#### Given text

Spark: Connect Tableau Desktop to SparkSQL

Last (but not least) post of 2014, and a new Hacking challenge. Based on the work I’ve done on SQLDeveloper (https://hadoopi.wordpress.com/2014/10/25/use-spark-sql-on-sql-developer/), I was wondering how to connect Tableau Desktop to my SparkSQL cluster.

Install Tableau Desktop

I’m quite new to Tableau, but it’s worth giving a try. However, spending $999 for a challenge isn’t worth it, but free edition offers a 14 days trial (this implementation took me a couple of days :)).

I’m using MacOS edition which – I believe – is not as stable as the Windows version (could explain some of the bugs / limitations mentioned hereafter). Don’t hesitate to let me know how it behaves on a Windows environment.

Anyway, installation is quite straightforward, and nothing to set on Tableau to make it work with SparkSQL. The main logic is on Spark itself. Simply make sure Hive is an available connection option on Tableau’s connection page (see below screenshot)

########
#### Dataset entries

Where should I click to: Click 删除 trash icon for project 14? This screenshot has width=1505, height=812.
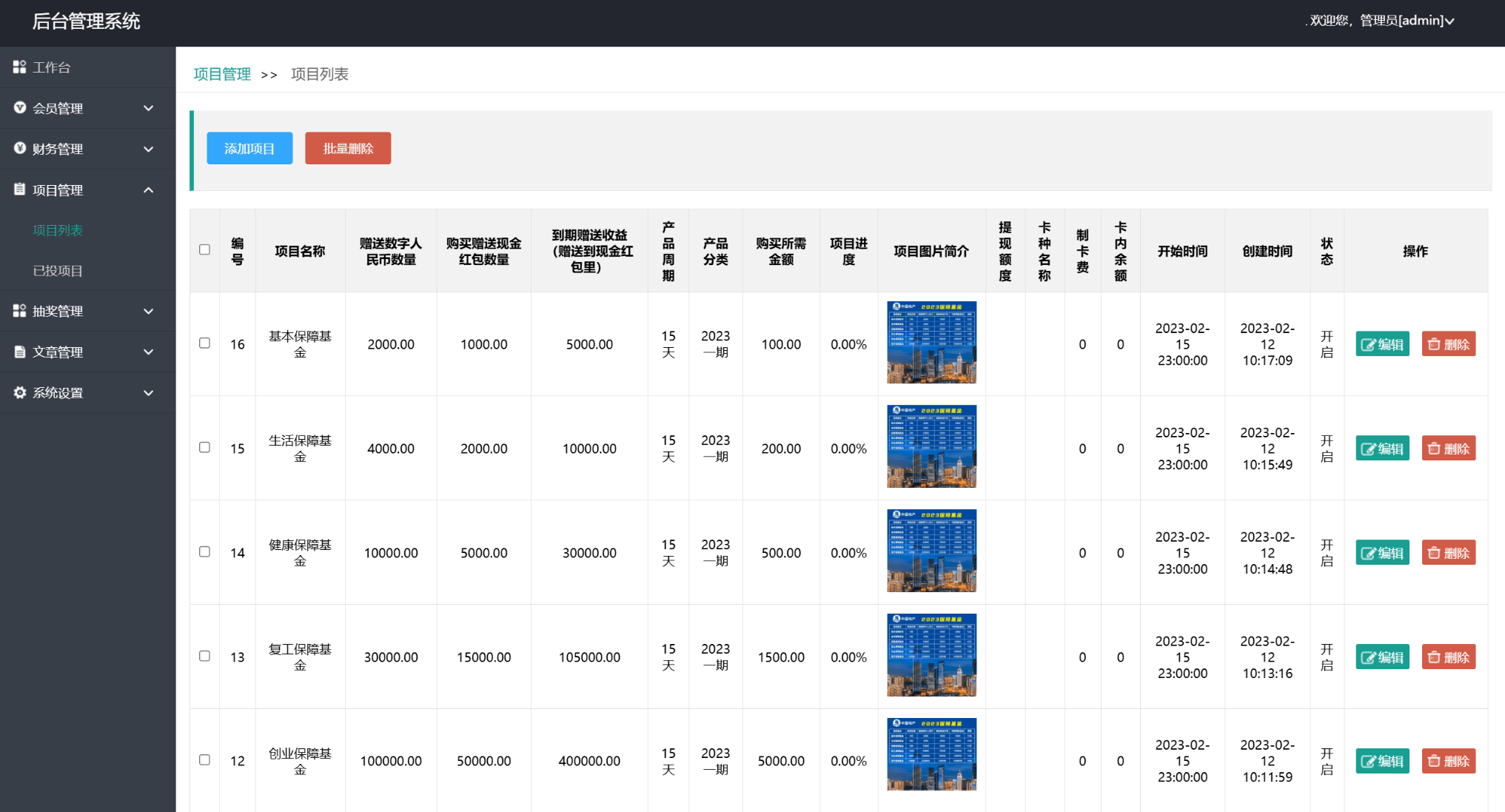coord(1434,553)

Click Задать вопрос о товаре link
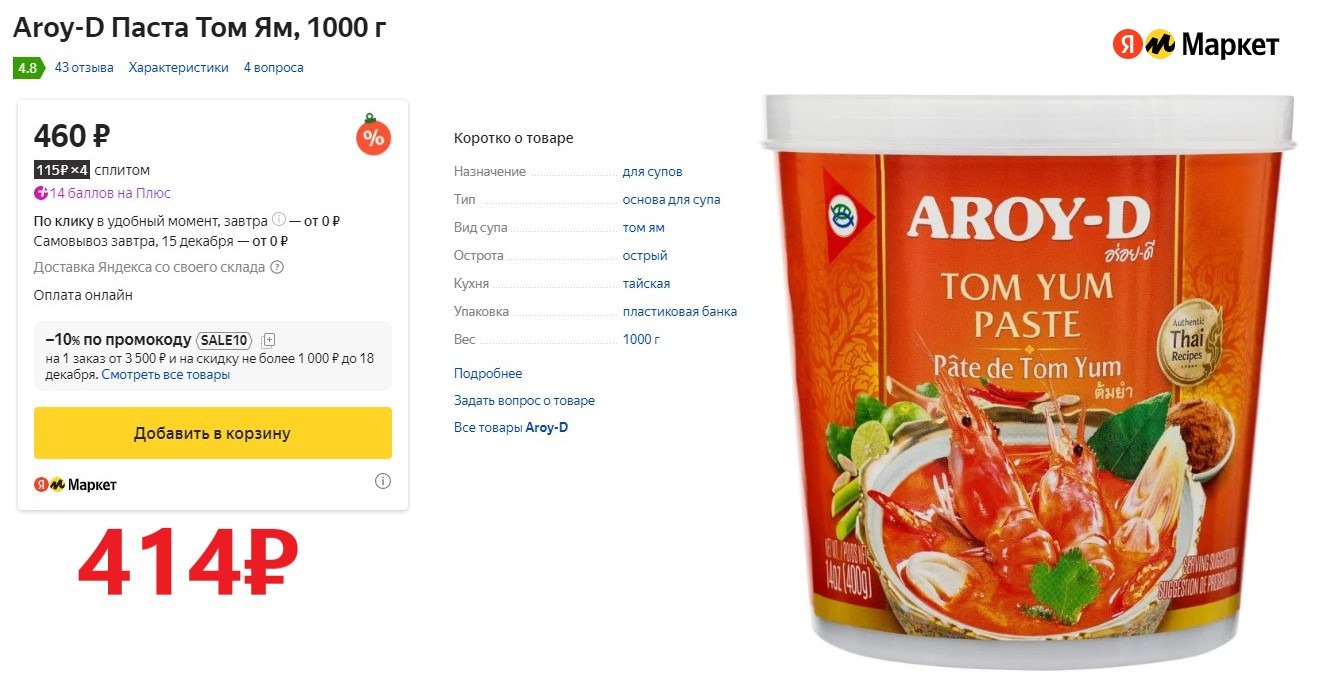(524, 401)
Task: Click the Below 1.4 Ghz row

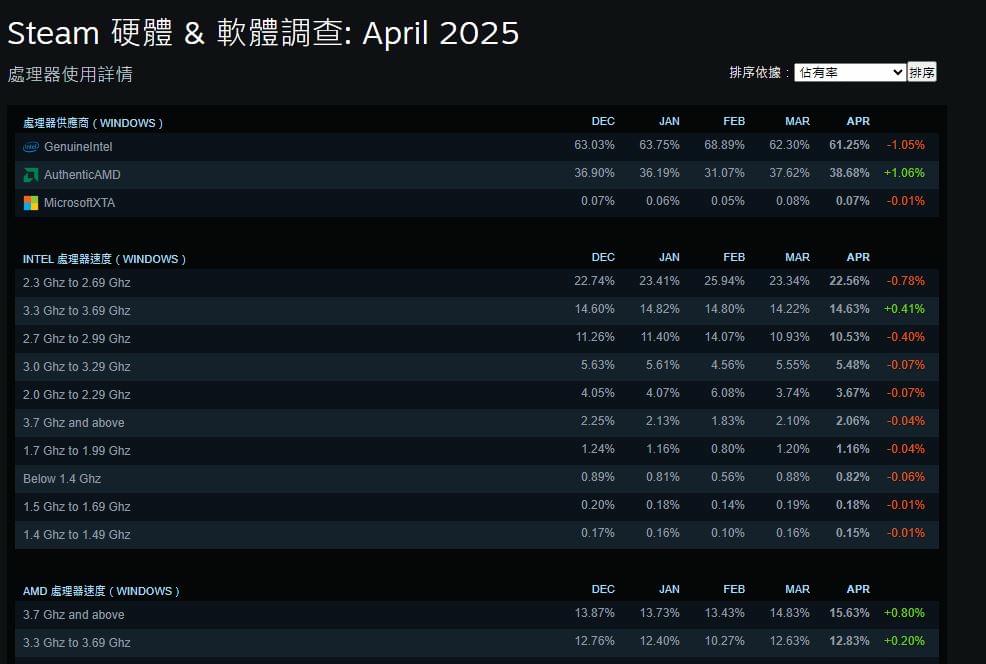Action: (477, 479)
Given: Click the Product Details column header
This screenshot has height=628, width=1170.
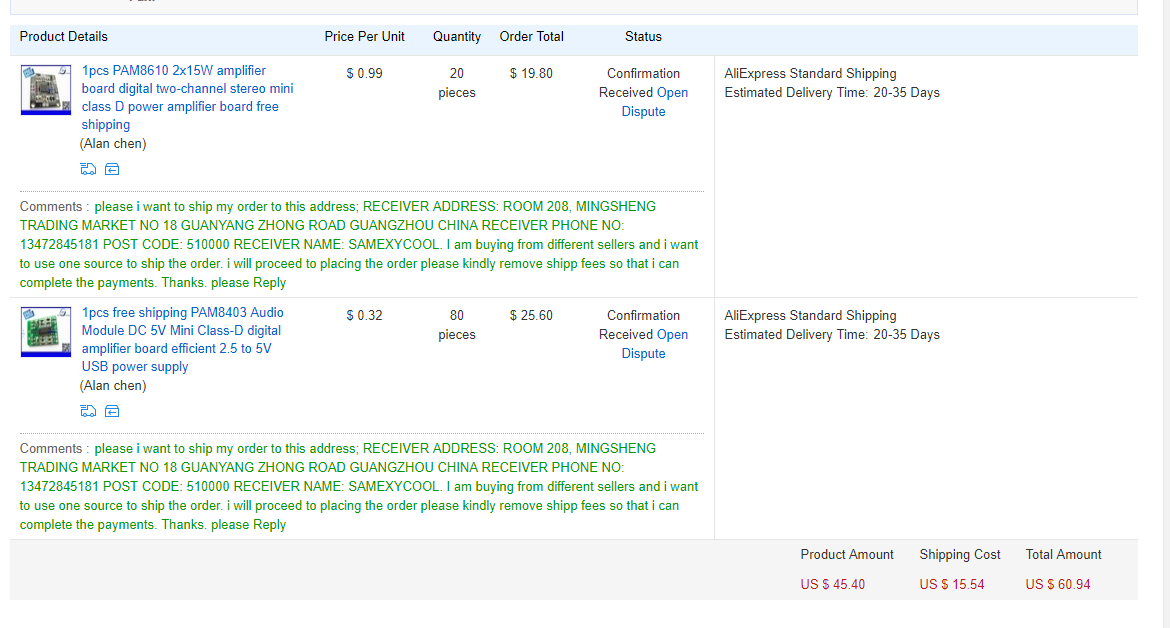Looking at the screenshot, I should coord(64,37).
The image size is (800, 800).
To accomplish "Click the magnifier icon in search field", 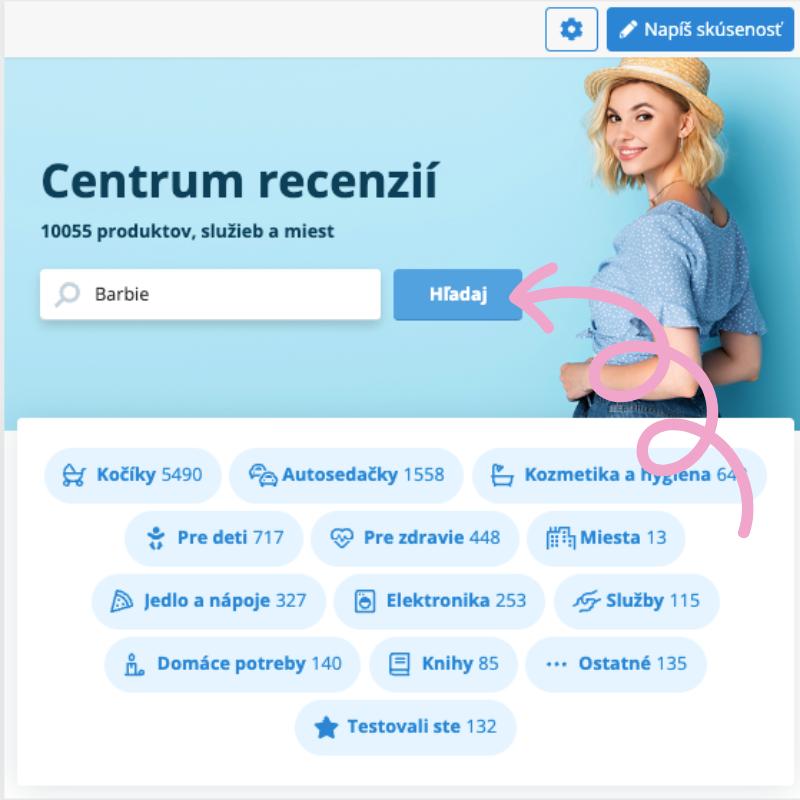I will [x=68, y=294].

########

→ What to work on
a: Based on the Tableau and SparkSQL text, answer yes or no for each statement and quote the words of the text that decide it: (i) The author ran the MacOS edition of Tableau Desktop. (ii) The free edition of Tableau offers a 30-day trial. (iii) Tableau itself needs settings changed before it works with SparkSQL.
b: Swap "row" for "line" in the records, covering everything from the start of the records down to the line containing "Action: (477, 479)", with all other wording unchanged. Leave the pictures out.

→ Task responses
a:
(i) Yes: "I’m using MacOS edition"
(ii) No: "free edition offers a 14 days trial"
(iii) No: "nothing to set on Tableau to make it work with SparkSQL"

b:
Where should I click to: Click 删除 trash icon for project 14? This screenshot has width=1505, height=812.
coord(1434,553)

Click Задать вопрос о товаре link
(524, 401)
Task: Click the Below 1.4 Ghz line

Action: (477, 479)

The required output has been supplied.